* [Goal A] Copy the part of the cycling statistics passage from "The range is" to "median is thirty-eight hours and nine minutes.", word for word.
* [Goal B] For each statement, say yes or no to whether the cycling statistics passage supports it, and quote the deciding words: (i) the range for Team TOBLER is thirty minutes; (ii) the median for Team ASTANA is thirty-eight hours and nine minutes; (iii) Team TOBLER's kurtosis is 2.93.

* [Source passage]
Monday, February 20, 2017

Assignment 2

Part 1: Cycle Fever


The TOUR de GEOGRAPHIA is fast approaching, and I've got the need for speed. Team ASTANA(TA) is the safe bet to invest in, constantly churning out race winners year after year; however, Team TOBLER(TT) has been quietly making a name for themselves. The following statistics will help to determine the choice to invest in this year.

Range

The range is the difference between the highest and lowest value of each sample size. The range for TA is one hour and ten minutes, while the range for TT is thirty minutes. This shows TA has a few outliers which cause the range to look inflated, while TT still remains as a pack with a relatively small range.

Mean

The mean is the sum of all values, divided by the number of records per sample. TA has a mean of thirty-seven hours and fifty seven minutes. TT has a mean of thirty-eight hours and five minutes. 

Median

The median is the middle point of the values. It has the same number of records higher than it, and lower than it. The median for TA is thirty-eight hours exactly, while TT's median is thirty-eight hours and nine minutes.

Mode

The mode is the value that is most often repeated in the data. TA's mode is thirty-eight hours, and TT's mode is thirty-eight hours and nine minutes.

Kurtosis

Kurtosis is the height comparison of the graph to the normal or gaussian curve. A negative kurtosis is a value less than 1. This means that the peak will be flatter than normal and the data is more spread out. A positive kurtosis is greater than one and means that the peak is higher than the normal and there are more observations closer to the mean. TA's kurtosis is 1.17, while TT's is 2.93.

Skewness

Skewness is the distribution of how the curve of a dataset compares to the normal symmetry. A value of zero means there is no skewness and the curve will look normal. A positive number means that the curve is skewed to the left of the normal curve. A negative number means that the curve is skewed to the right of a normal curve. TA's skewness is -.0026, and TT's skewness is -1.56.

Standard Deviation

Standard deviation is an attempt to discuss the distribution of how observations are clustered around the mean. A standard deviation below one says that the data falls within thirty-four percent of either side of the mean. A standard deviation below 2 describes the data within forty-seven and a half percent of either side of the mean. A standard deviation below 3 explains ninety-nine percent of all observations. TA's standard deviation is 17.49, and TT's is 7.78. (Work is below in figure 1).

* [Dataset extract]
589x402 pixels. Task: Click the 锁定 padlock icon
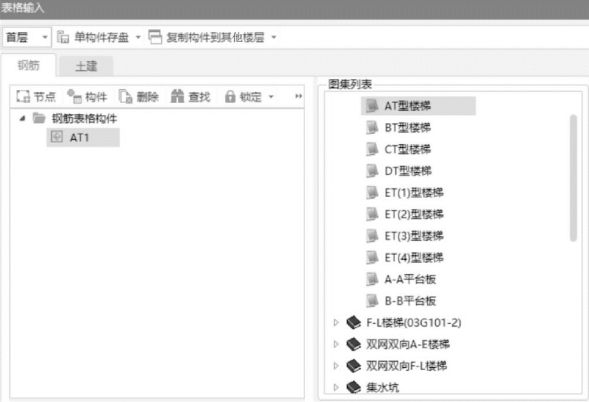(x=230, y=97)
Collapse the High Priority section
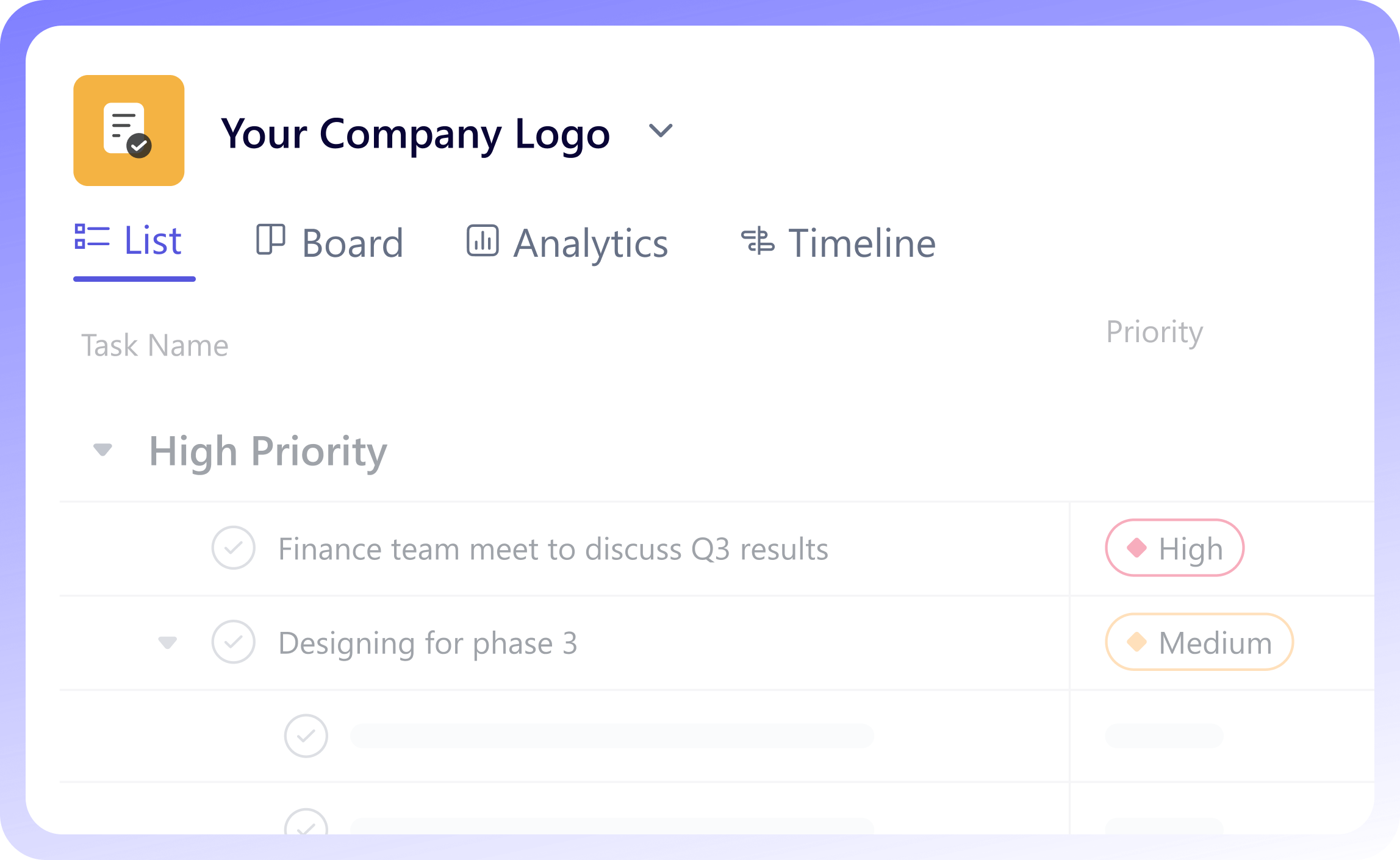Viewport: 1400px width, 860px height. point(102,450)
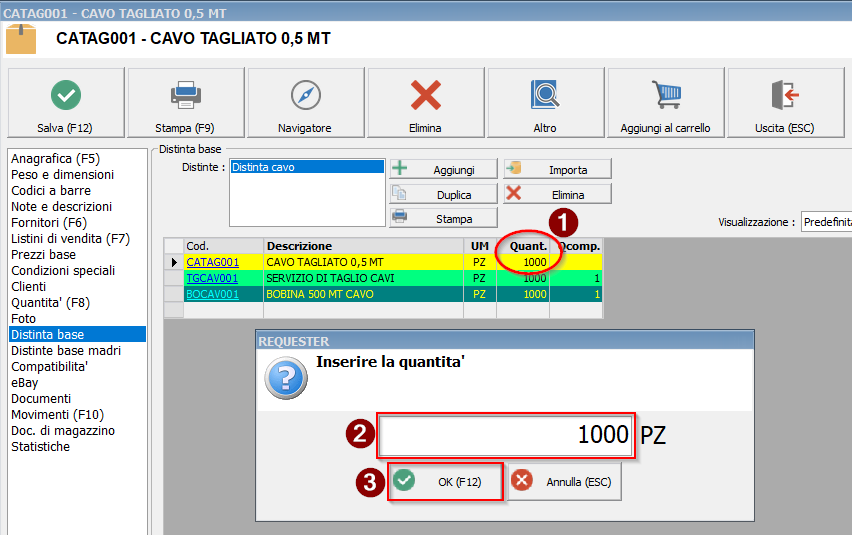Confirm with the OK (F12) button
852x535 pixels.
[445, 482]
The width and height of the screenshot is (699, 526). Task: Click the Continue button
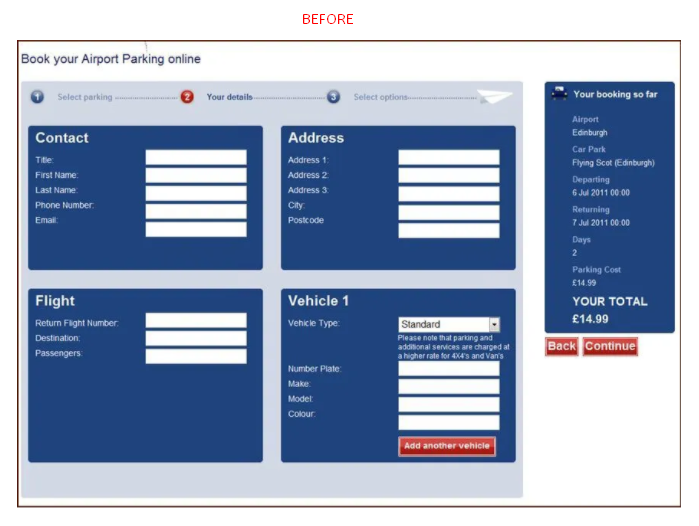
...
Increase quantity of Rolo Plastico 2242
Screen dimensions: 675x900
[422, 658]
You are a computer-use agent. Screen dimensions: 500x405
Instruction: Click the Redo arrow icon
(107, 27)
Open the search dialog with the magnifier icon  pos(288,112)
--
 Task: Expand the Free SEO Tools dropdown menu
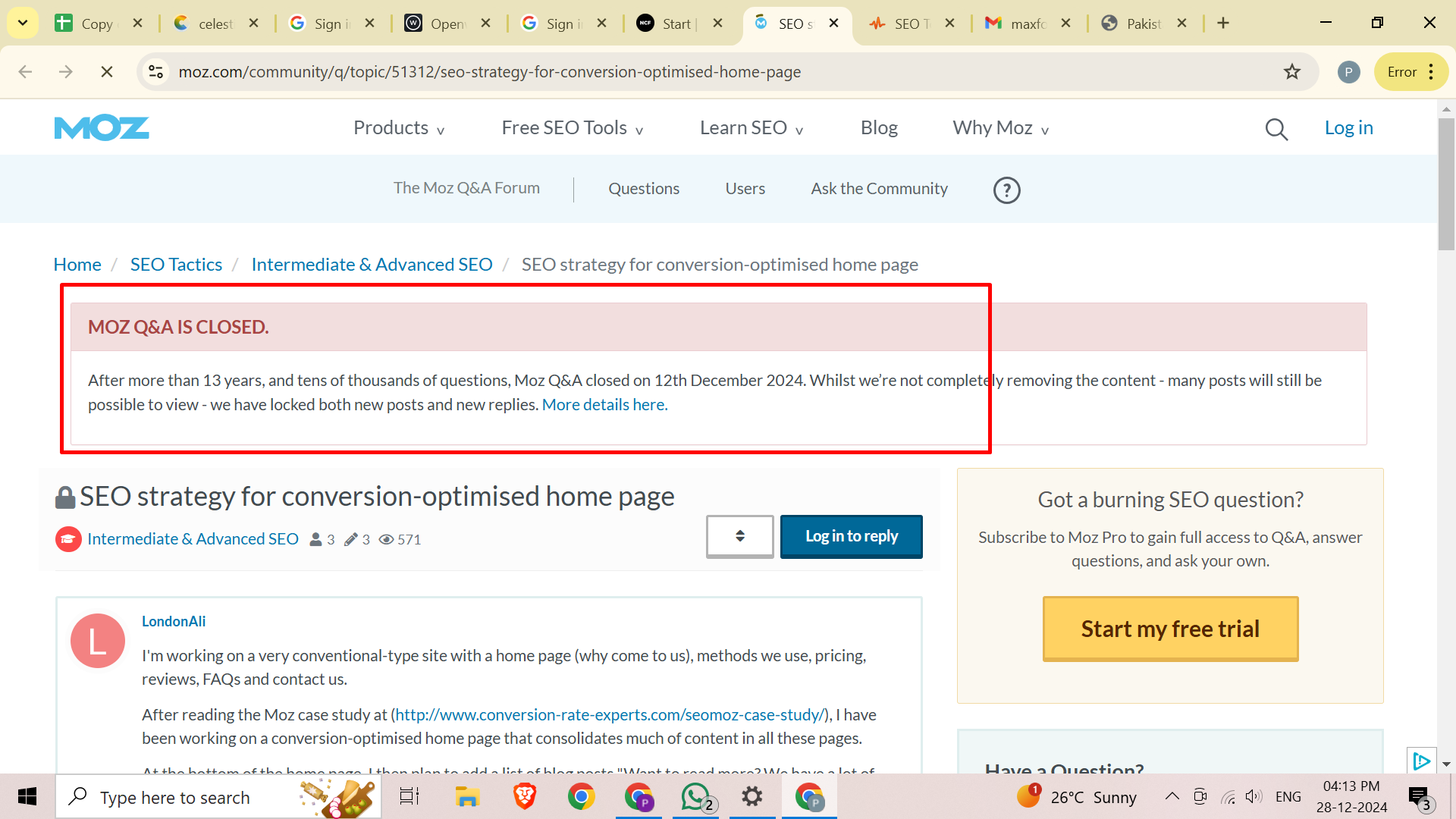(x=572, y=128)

* [Result A]
The range is the difference between the highest and lowest value of each sample size. The range for TA is one hour and ten minutes, while the range for TT is thirty minutes. This shows TA has a few outliers which cause the range to look inflated, while TT still remains as a pack with a relatively small range.

Mean

The mean is the sum of all values, divided by the number of records per sample. TA has a mean of thirty-seven hours and fifty seven minutes. TT has a mean of thirty-eight hours and five minutes. 

Median

The median is the middle point of the values. It has the same number of records higher than it, and lower than it. The median for TA is thirty-eight hours exactly, while TT's median is thirty-eight hours and nine minutes.

* [Result B]
(i) Yes: "the range for TT is thirty minutes"
(ii) No: "The median for TA is thirty-eight hours exactly"
(iii) Yes: "TA's kurtosis is 1.17, while TT's is 2.93."